Pero hay otra dimensión de la ascesis en la que me quiero detener, que tiene que ver con el proceso sinodal que estamos viviendo en toda la Iglesia. Los documentos de síntesis de lo recorrido hasta ahora nos hablan de hermosos sueños de frescura evangélica, de conversión, de comunidad eclesial donde la participación sea expresión del dinamismo del Espíritu. Sueños de Iglesia pobre y amiga de los pobres, con modos  sinodales de organizarse, de puertas abiertas, al servicio de toda la humanidad.

Pero las síntesis también nos hablan de autoritarismo y clericalismo, de desconfianza, de rechazo al proceso sinodal; de dificultades para la apertura a las diferencias, a la participación de todos, al protagonismo de la mujer, a una Iglesia que fundamenta la evangelización a partir de los ministerios eclesiales que el Espíritu suscita.

Estas y otras dificultades e incertidumbres que aparecen nuestro caminar sinodal no deben extrañarnos porque adonde apunta el sínodo es a volver a vivir y organizarnos al modo como vivían los cristianos en los primeros siglos. Es decir, que el proceso sinodal no apunta a un maquillaje eclesial, sino a darle paso a una novedad del Espíritu en toda regla.
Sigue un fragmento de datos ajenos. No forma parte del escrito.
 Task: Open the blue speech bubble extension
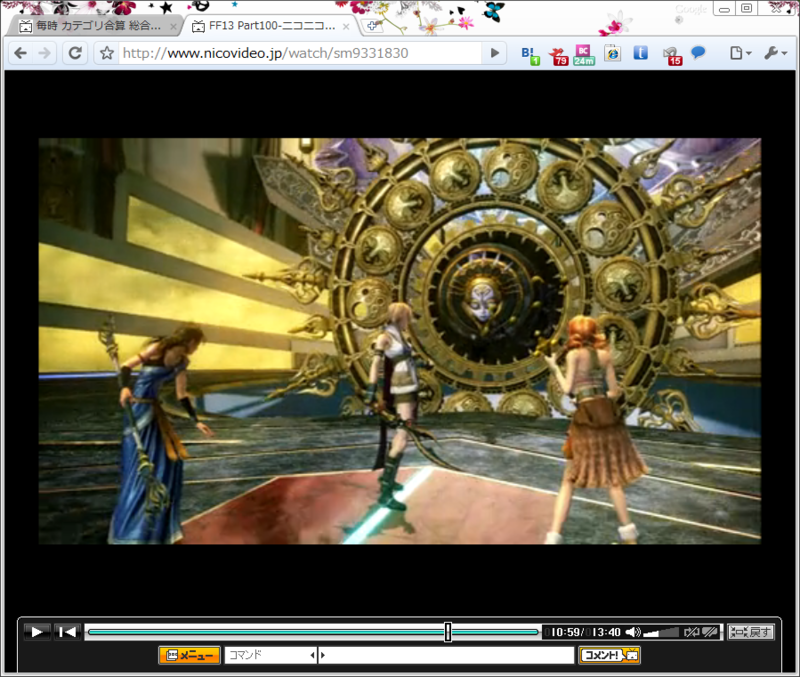point(698,55)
Ahí es donde la ascética, que también tiene inmensos tesoros en su historia, nos puede dar luz con una de sus herramientas más tradicionales, pero bien entendida: la mortificación. Hay que reconocer que si hablar de ascética levanta alergias a algunos cristianos, hablar de mortificación, mucho más. Pero vale la pena entender que la ascesis tradicional proponía la mortificación como la manera de romper la inercia del pecado y del desorden en la persona, en el cristiano.
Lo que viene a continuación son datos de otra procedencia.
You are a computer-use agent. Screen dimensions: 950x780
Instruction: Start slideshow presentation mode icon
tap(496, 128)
En su sentido original, la ‘mortificación’ viene de la palabra latina ‘mortis’ que tiene que ver con ‘matar’. Es decir, mortificar, la mortificación cristiana tiene el sentido de matar. Pero no se trata de matar cualquier cosa, sino  de matar lo dañino, aquello que nos desordena, las raíces del pecado: matar aquello que “si nosotros no matamos” nos mata a nosotros. Así de claro. No se busca, ni mucho menos, dañar o menospreciar la dignidad humana sino fortalecerla. ¿Y cómo lo hace? ‘Matando’ (‘mortificando’) lo que nos deshumaniza, lo que nos quita vida: el egoísmo, la envidia, la soberbia, el deseo de riqueza, el autocentramiento, la lujuria, la maldad… Es decir, lo que acaba separándonos del amor o incapacitándonos para él.
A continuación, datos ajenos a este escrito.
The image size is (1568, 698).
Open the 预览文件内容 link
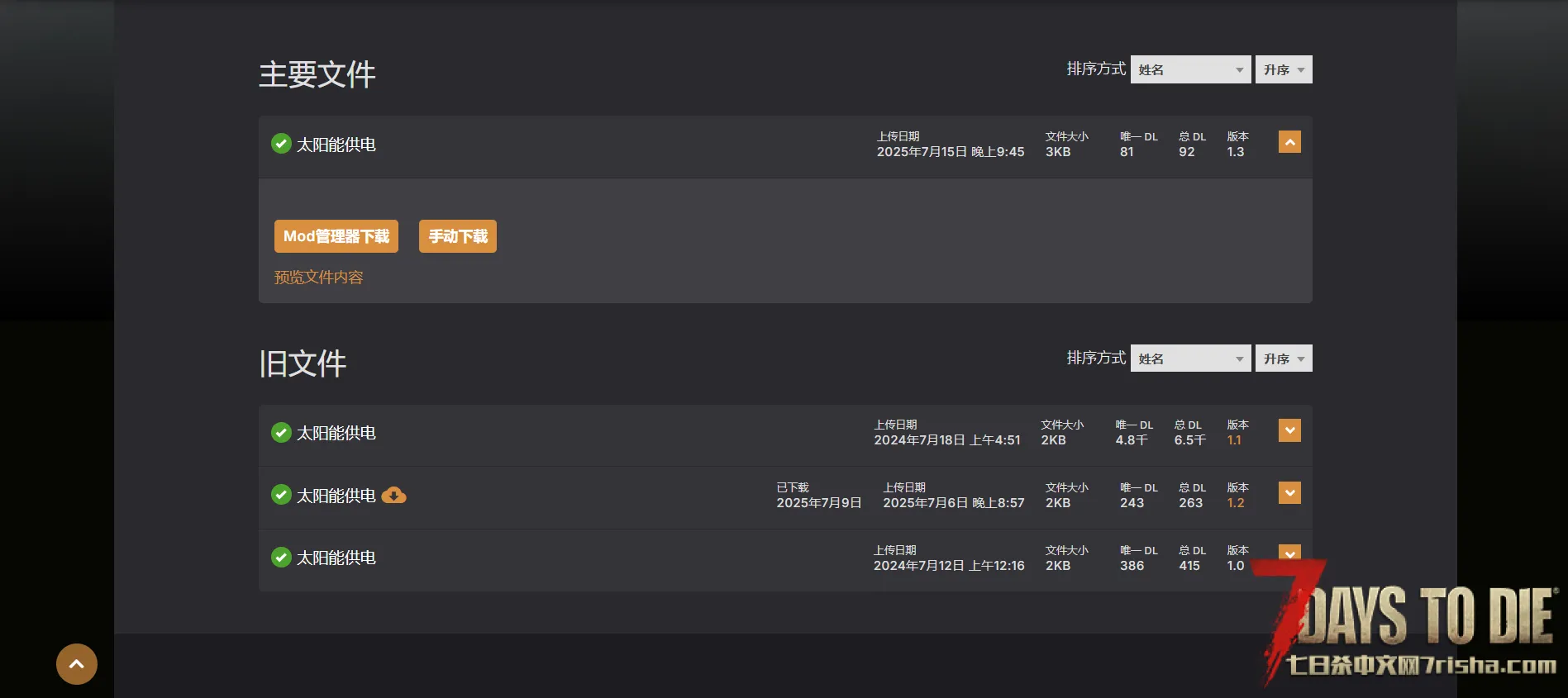tap(319, 278)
También como cuerpo eclesial es tiempo que mortificar lo que nos deshumaniza, lo que apaga el Espíritu y nos paraliza. De ‘matar’, como hemos señalado, nuestro autoritarismo y clericalismo, la desconfianza y la resistencia a la apertura a los que hemos dejado afuera; de ‘matar’ los apegos al poder, y al rechazo  a los carismas que el Espíritu suscita y a la participación de todos y todas: a una Iglesia organizada a partir de la vivencia sinodal, que se mueve al ritmo del Espíritu. Porque ya lo sabemos: Si nosotros no “matamos” estas actitudes ellas nos matan a nosotros.